**Task objective**. When you reach the line with "Mixed Media (234, 34)" in the data below, begin printing lines exactly, and stop once the line with "Policies (39, 1351)" has been printed.

**Information supplied**.

-------------------------

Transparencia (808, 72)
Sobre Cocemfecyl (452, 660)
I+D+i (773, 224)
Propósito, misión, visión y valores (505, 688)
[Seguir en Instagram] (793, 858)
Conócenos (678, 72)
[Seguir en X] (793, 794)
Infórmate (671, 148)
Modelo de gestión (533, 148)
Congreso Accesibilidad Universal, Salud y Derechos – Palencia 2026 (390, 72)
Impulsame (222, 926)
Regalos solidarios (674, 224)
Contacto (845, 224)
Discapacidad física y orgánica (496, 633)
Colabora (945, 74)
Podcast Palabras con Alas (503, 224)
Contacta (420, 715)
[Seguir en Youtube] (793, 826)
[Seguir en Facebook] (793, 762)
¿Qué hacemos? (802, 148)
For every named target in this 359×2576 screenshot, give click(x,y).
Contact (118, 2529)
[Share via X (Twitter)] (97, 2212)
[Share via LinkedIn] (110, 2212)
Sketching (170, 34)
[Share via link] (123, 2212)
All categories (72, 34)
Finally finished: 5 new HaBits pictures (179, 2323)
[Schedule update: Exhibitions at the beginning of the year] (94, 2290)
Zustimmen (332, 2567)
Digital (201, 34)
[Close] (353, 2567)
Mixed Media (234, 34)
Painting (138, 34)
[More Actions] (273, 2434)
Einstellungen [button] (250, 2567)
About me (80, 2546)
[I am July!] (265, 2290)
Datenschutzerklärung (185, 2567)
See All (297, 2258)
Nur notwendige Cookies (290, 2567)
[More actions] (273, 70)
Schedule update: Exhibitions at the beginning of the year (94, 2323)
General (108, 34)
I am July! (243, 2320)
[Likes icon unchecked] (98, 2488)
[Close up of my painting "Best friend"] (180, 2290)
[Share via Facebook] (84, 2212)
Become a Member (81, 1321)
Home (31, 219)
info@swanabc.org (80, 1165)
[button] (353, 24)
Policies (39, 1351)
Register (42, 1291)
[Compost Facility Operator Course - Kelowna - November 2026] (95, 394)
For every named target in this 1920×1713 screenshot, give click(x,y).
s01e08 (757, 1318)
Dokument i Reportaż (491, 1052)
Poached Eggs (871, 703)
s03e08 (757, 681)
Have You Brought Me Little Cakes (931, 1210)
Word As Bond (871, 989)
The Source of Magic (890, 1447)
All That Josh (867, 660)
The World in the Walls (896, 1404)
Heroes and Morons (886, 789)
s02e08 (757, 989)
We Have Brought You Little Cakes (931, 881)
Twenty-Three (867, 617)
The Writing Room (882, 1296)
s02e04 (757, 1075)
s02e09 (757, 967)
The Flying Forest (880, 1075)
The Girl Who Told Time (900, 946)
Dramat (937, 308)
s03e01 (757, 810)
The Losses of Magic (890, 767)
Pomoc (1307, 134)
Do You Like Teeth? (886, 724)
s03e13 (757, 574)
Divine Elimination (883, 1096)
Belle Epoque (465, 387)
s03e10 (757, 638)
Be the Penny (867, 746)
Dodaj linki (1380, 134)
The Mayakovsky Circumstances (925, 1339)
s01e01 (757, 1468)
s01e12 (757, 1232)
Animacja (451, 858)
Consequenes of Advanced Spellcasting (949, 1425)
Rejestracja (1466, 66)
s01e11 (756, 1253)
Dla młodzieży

-------------------------

**Task solution**.
Mixed Media (234, 34)
Painting (138, 34)
[More Actions] (273, 2434)
Einstellungen [button] (250, 2567)
About me (80, 2546)
[I am July!] (265, 2290)
Datenschutzerklärung (185, 2567)
See All (297, 2258)
Nur notwendige Cookies (290, 2567)
[More actions] (273, 70)
Schedule update: Exhibitions at the beginning of the year (94, 2323)
General (108, 34)
I am July! (243, 2320)
[Likes icon unchecked] (98, 2488)
[Close up of my painting "Best friend"] (180, 2290)
[Share via Facebook] (84, 2212)
Become a Member (81, 1321)
Home (31, 219)
info@swanabc.org (80, 1165)
[button] (353, 24)
Policies (39, 1351)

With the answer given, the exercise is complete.